Mais aussi, parfois, je perds cette joie-là, je la cherche, je me sens fatiguée, je cherche, cette fois-ci, non pas à fuir les regards dans l’immobilité mais à fuir l’immobilité où je me vois inerte. C’est une sensation qui m’a rappelé la musique. C’est de la musique dont j’ai le plus souvent besoin, je reste immobile pour écouter mais parfois aussi je ne peux plus écouter, je me sens prisonnière du chant (Foucault en parlait à propos de Blanchot), rattrapée par une sorte d’inertie et de besoin de bouger, pour m’en sortir. C’est très flou.

Là je viens d’écrire une histoire, je viens de faire comme s’il y avait différents moments. Mais je ne suis jamais traversée par une seule sensation à la fois, je suis déconcentrée, constamment. (…)

Poser me va si bien. Février 2003

Je deviens une modèle difficile, exigeante, car je pose plus qu’à plein temps et à présent je sais poser. Grande étape ! (je balance tout en vrac, ensuite j’explique).

Ce week-end je suis retournée à D. après un an pour poser au stage annuel de sculpture. J’étais heureuse de retourner à D. Prendre un train pour poser, et dans le train, écrire déjà quelque chose de la pose, et aussi terminer quelques pages de Derrida sur Heidegger. Tout s’imbriquait si facilement (et la neige, cette seconde fois encore le paysage n’était que du blanc de neige). Est-ce qu’il y a un rapport entre la pose et la danse ? Oui je le crois, d’ailleurs il y a plus de danseuses qui posent que de « philosophes » (aujourd’hui pendant les dernières 20 minutes de pose on m’a dit que si je voulais je pouvais lire ! J’ai alors commencé la lecture de La fiction du politique sur la difficulté de se dire « philosophe » aujourd’hui — la situation me plaisait d’autant plus que personne ne comprenait que le modèle lise un livre intitulé « la fiction du politique »…). Les modèles philosophes sont rares, mais pour moi poser est devenu nécessaire. Après mon DEA j’ai fait beaucoup de danse alors que j’avais arrêté les études. Je ne pouvais pas écrire et danser : car ce sont précisément deux activités qui ont un langage. Même si la danse n’a pas besoin de parler, elle n’est pas muette, elle dit quelque chose. J’avais du mal à danser parce que je n’arrivais pas à m’arrêter de penser à la philosophie. Mais la pose est muette, et c’est aussi pour ça qu’elle est une sorte de récréation pour moi — et par ailleurs, elle m’a aussi bien aidée à danser qu’à étudier.

● EXERCICE ÉCRIT 1
Recopiez les lignes de la liste, de celle qui contient « Heim (95, 422) » jusqu'à la dernière ligne de la liste incluse, libellés compris. Redimensionnez au passage les coordonnées des réponses en multipliant chaque nombre par 1,25 et en l'arrondissant à l'entier, les demis vers le haut.

● DONNÉES FOURNIES
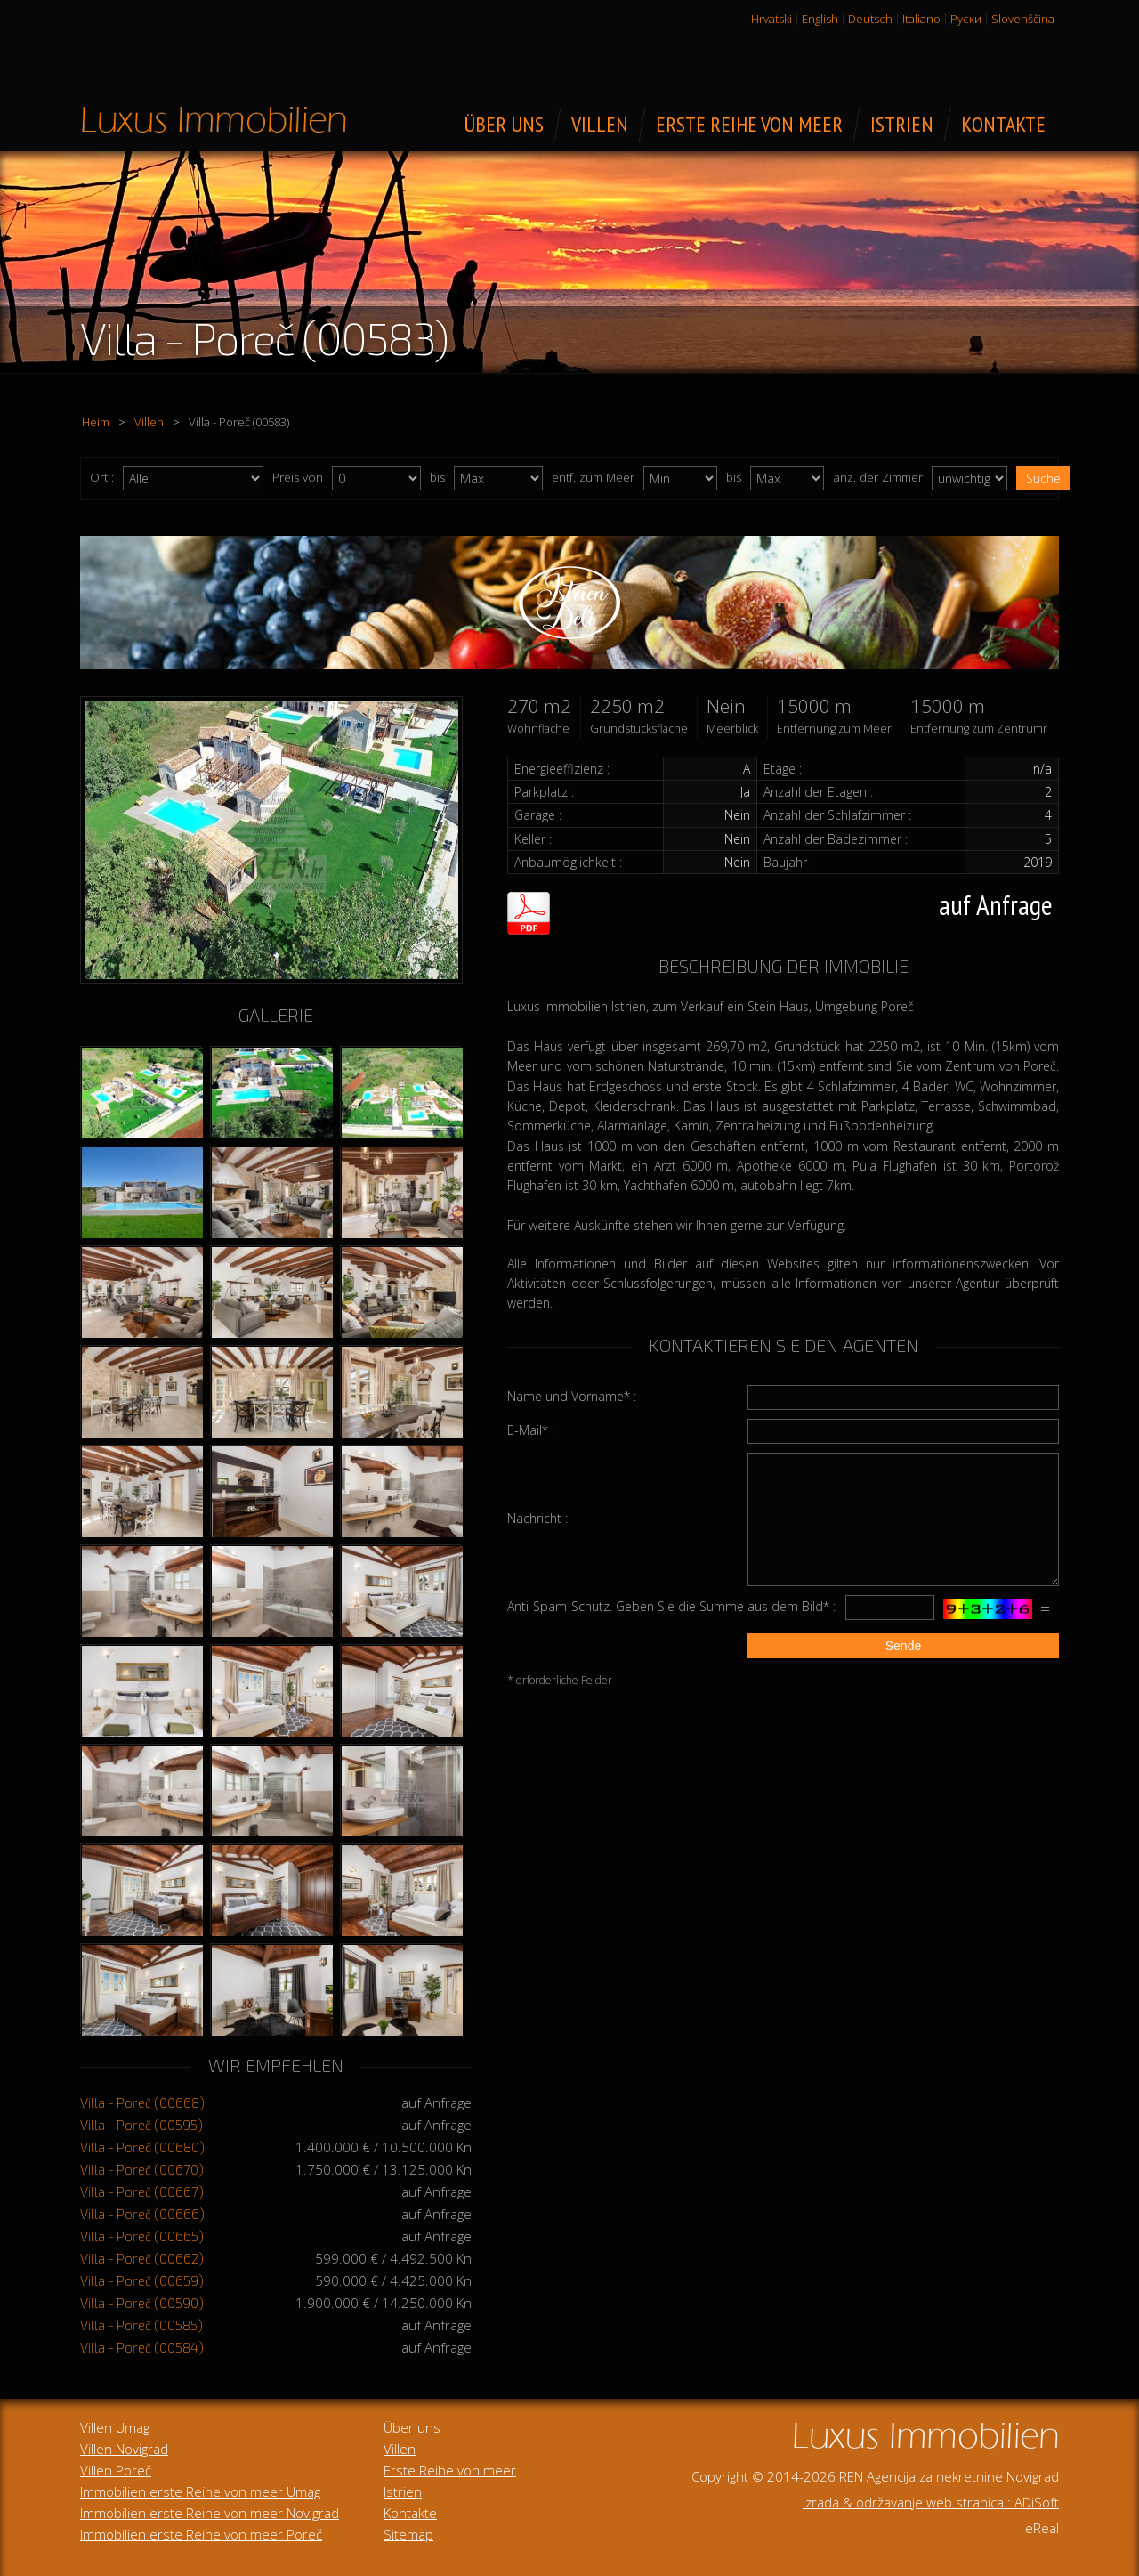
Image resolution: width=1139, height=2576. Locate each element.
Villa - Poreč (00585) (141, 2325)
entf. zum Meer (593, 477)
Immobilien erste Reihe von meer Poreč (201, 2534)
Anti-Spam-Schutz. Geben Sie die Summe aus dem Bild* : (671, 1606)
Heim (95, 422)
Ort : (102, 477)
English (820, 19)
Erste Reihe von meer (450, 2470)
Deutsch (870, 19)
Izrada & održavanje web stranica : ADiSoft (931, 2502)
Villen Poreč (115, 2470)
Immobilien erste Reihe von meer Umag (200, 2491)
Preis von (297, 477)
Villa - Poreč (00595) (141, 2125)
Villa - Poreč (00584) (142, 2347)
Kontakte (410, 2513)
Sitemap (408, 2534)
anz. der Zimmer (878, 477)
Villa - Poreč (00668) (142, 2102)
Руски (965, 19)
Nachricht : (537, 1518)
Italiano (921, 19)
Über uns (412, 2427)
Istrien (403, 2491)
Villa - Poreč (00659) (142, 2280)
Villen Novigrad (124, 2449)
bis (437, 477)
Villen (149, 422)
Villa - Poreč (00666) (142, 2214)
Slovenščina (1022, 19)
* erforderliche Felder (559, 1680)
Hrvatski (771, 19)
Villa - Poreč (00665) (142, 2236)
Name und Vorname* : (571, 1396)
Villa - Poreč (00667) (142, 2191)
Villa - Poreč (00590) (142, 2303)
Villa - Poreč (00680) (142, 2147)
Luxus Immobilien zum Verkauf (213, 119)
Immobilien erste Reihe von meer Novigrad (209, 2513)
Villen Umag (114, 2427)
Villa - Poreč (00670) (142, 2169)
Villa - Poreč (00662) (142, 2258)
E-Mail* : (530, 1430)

● EXERCICE ÉCRIT 2
D'après le texte fourni, quel livre a été commencé pendant les vingt dernières minutes de pose ?

● BONNE RÉPONSE 1
Heim (119, 528)
Ort : (128, 596)
English (1025, 24)
Erste Reihe von meer (563, 3088)
Deutsch (1088, 24)
Izrada & održavanje web stranica : ADiSoft (1164, 3128)
Villen Poreč (144, 3088)
Immobilien erste Reihe von meer Umag (250, 3114)
Preis von (371, 596)
Villa - Poreč (00595) (176, 2656)
Villa - Poreč (00584) (178, 2934)
Kontakte (513, 3141)
Sitemap (510, 3168)
anz. der Zimmer (1098, 596)
Villa - Poreč (00668) (178, 2628)
Руски (1206, 24)
Nachricht : (671, 1898)
Italiano (1151, 24)
Über uns (515, 3034)
Istrien (504, 3114)
Villa - Poreč (00659) (178, 2850)
Villen Novigrad (155, 3061)
bis (546, 596)
Villen (186, 528)
Villa - Poreč (00666) (178, 2768)
Slovenščina (1278, 24)
* erforderliche Felder (699, 2100)
Hrvatski (964, 24)
Villa - Poreč (00665) (178, 2795)
Name und Vorname* : (714, 1745)
Villa - Poreč (00667) (178, 2739)
Villa - Poreč (00590) (178, 2879)
Villa - Poreč (00680) (178, 2684)
Luxus Immobilien zum Verkauf (266, 149)
Immobilien erste Reihe von meer Novigrad (261, 3141)
Villen Umag (143, 3034)
Villa - Poreč (00670) (178, 2711)
Villa - Poreč (00662) (178, 2823)
E-Mail* : (663, 1788)

● BONNE RÉPONSE 2
La fiction du politique.